Gaming semantic search

by Michael Martinez on April 11, 2008

The impetus to adopt semantic markup standards in Web page content has faded off, an inevitable consequence (I feel) of the clash between the proposal for structure and the reality of the chaos that is today’s World Wide Web. Although semantic Web advocates remain passionate about their cause they have not yet persuaded a significant minority of Web site operators to adopt semantic standards.

In March Yahoo! proposed that search take the lead in supporting the Semantic Web. They almost got it right. Web search in general cannot compel people to adopt an awkward structure (anything new is awkward to people who have become comfortable with their ratty old shoes). The whole point behind Semantic Markup is to make the discovery experience as smooth and seamless as possible for searchers.

Where we need a breakthrough in semantic standards is site search rather than Web search. The fact that large ecommerce sites struggle with managing huge inventories suggests there is an opportunity for a large-scale site search tool that can leverage Semantic Web markup into its data management structures. Think of a general-purpose indexing application that specializes in identifying and cataloguing semantically marked up content.

Instead of putting a general purpose search tool on your 1,000,000-page retail site you instead buy an off-the-shelf semantic search tool and use your database-driven publishing system to markup your inventory listings with only the vital information that consumers actually need. Instead of searching random user-generated content like forum and blog discussions or product and vendor reviews, people will actually be able to search for products and vendors.

Replacing general purpose search tools with semantic search tools doesn’t mean that people will lose the ability to find that random content. Rather, the general purpose tools can reside side-by-side with the semantic tools, or the semantic tools can be used to kick in general purpose tools. That is, reviews and discussions could be semantically tagged so that a semantic search tool knows it’s not conducting a database search but rather a general purpose search.

By empowering users to zoom directly into the product information they want (bypassing or reducing the endless scrolling through irrelevant site search results) retailers will drastically improve the consumer experience, making their sites more useful and valuable. Conversion rates should improve so the economic incentive to incorporate semantic markup and search into on-site tools is already in place.

As large retail and wholesale inventory sites adopt semantic search the general purpose search industry can begin to incorporate semantic functionality into its own technologies at a gradual rate. The incentive to accelerate development of semantic search technology arises from the major search engines’ desires to remain at the top of their game, but an ecommerce semantic search tool would have an opportunity to create a brand value over a couple of years — probably enough that someone would buy it just to own both the brand and the technology.

In the meantime, forum software vendors can also look at semantic search from their own site search perspectives.
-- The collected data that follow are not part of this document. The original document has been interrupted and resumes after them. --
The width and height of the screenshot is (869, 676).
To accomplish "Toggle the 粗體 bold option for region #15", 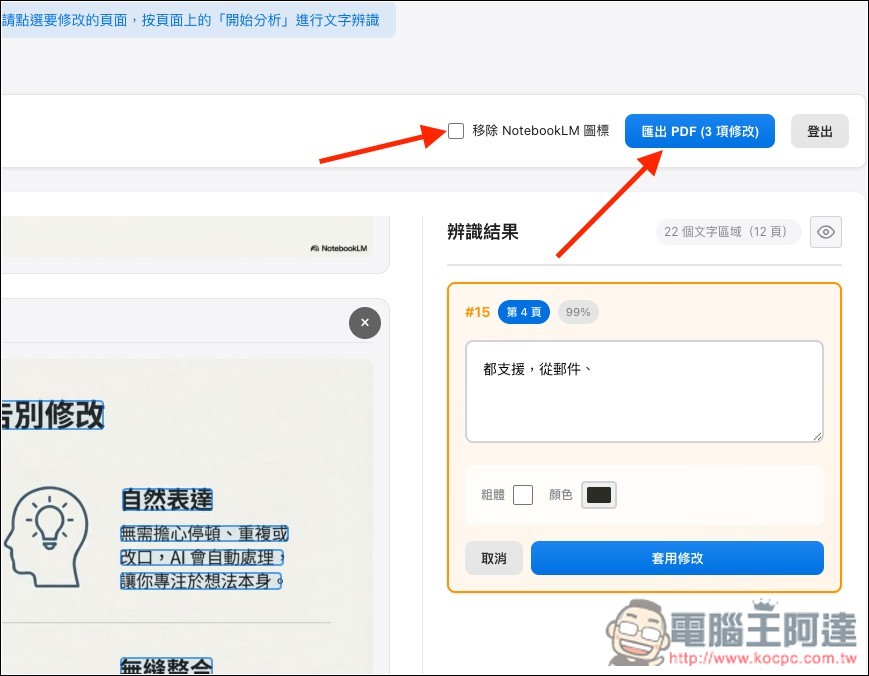I will pos(522,494).
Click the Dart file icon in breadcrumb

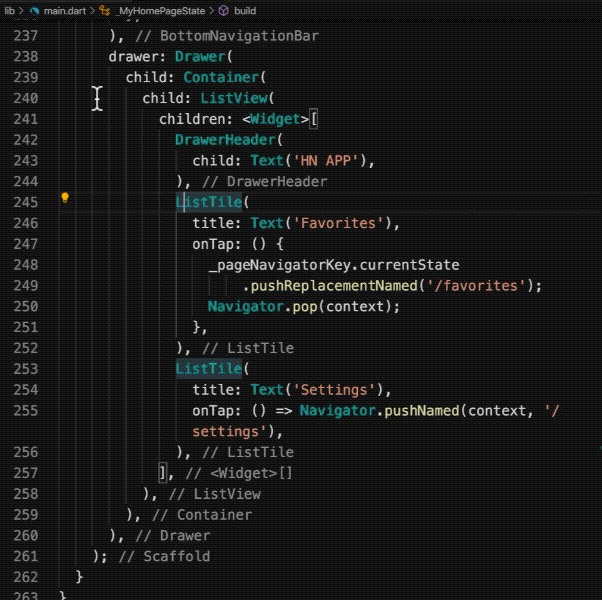35,11
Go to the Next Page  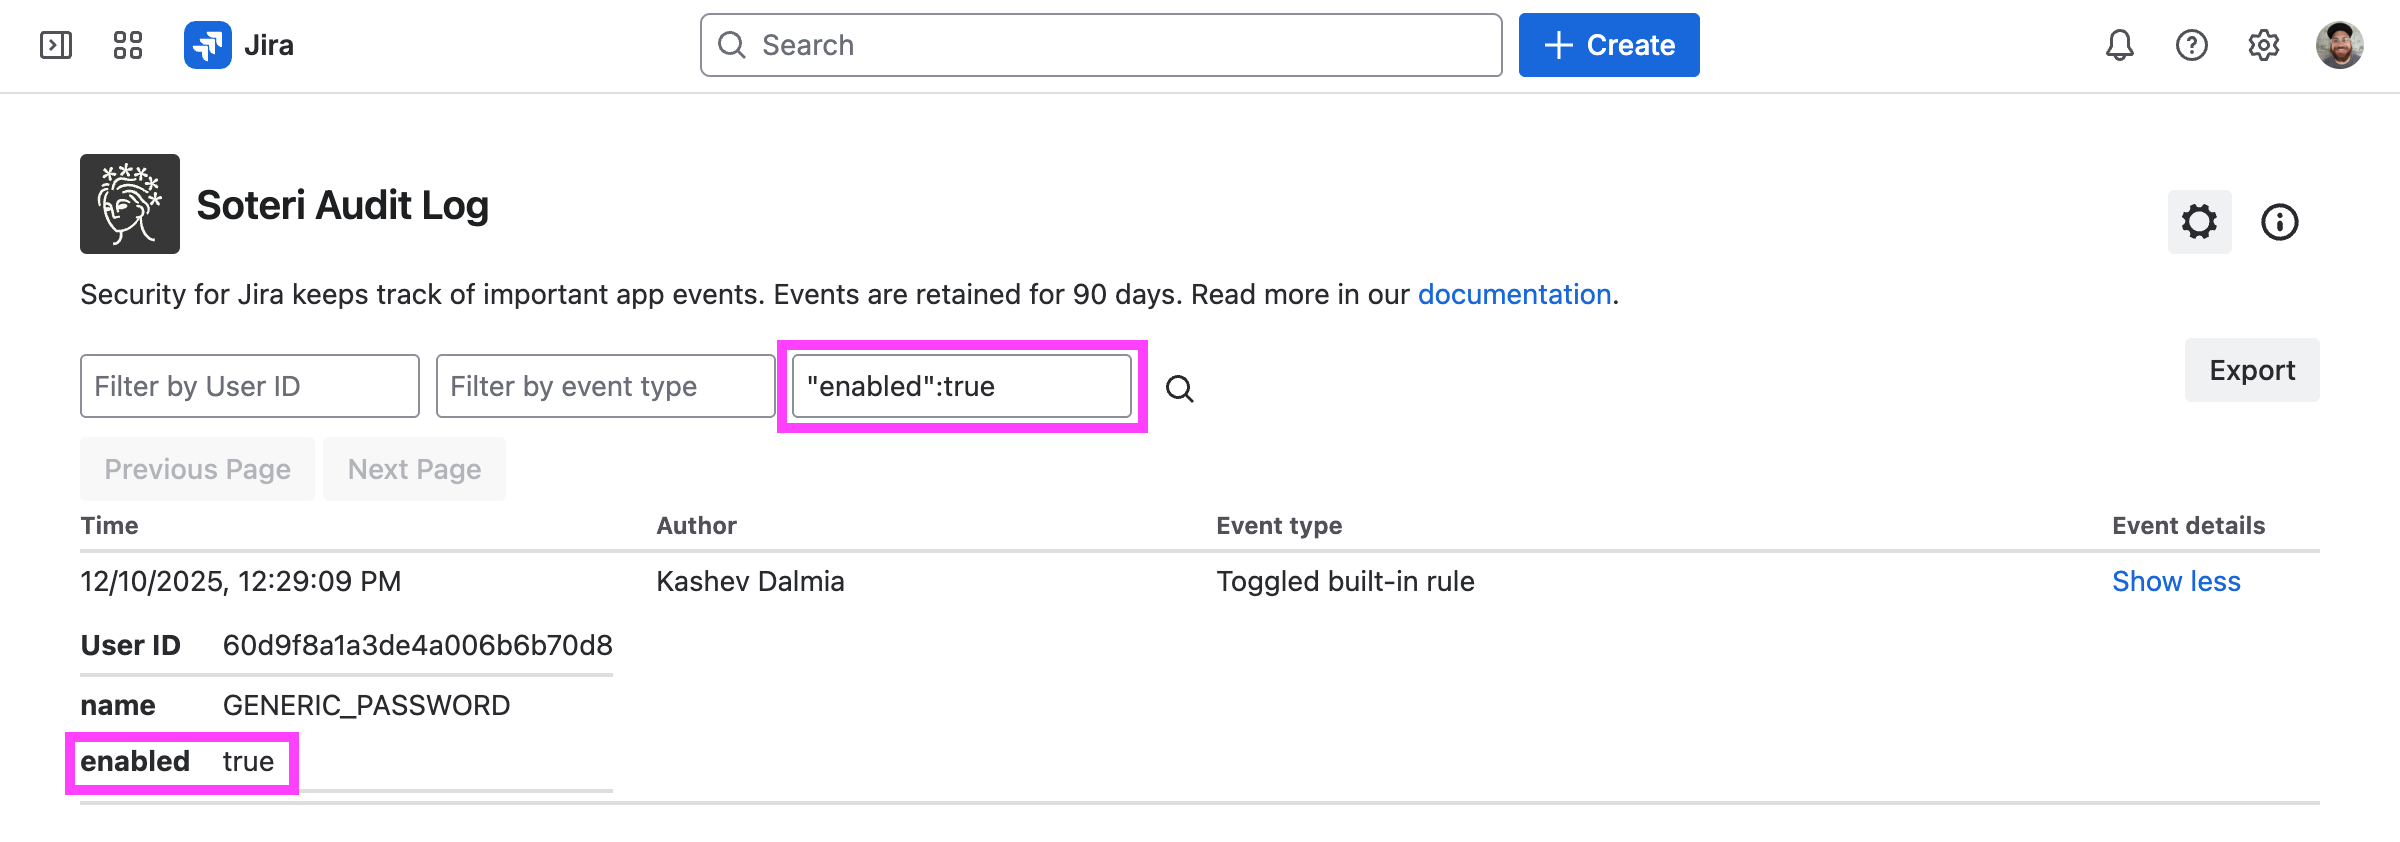point(414,469)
Forum search tools generally suck and I often find myself resorting to Web search tools in order to find old forum discussions (a task that is complicated by the fact that none of the major search engines attempt to index every word in every forum discussion). What we need from the forum software industry is a combination of semanitic and heuristic search technologies that have not yet been developed for commercial use.

Semantic markup has limited applicability for forum discussions because the content tends to be very random but it can be used to identify users, forum topics, thread topics, and other structural aspects of discussions. If forum software allows thread-starters to create tags (and posters to add tags), moderators would actually benefit from improved thread management opportunities (assuming the thread management tools took advantage of the semantic markup).

The heuristic technologies are needed just to improve forum search tools’ abilities to scan discussions for keywords. MySQL is a pretty rotten tool to use for text-based queries but virtually every forum product now relies on some sort of SQL back end. A heuristic tool would at least be able to scan the tags and other markup elements and make some guesses at which threads are most likely to contain what the user is searching for.

This would require the addition of a dynamic dictionary tool to the forum search application because the heuristic tool would have to learn how people associate words and expressions. Every forum develops its own idiom and an idiomatic heuristic algorithm would improve forum search applications considerably. You won’t always find what you’re looking for with the “best guess based on tags and semantic markup” approach but you’ll spend less time looking at 5 pages of forum thread listings.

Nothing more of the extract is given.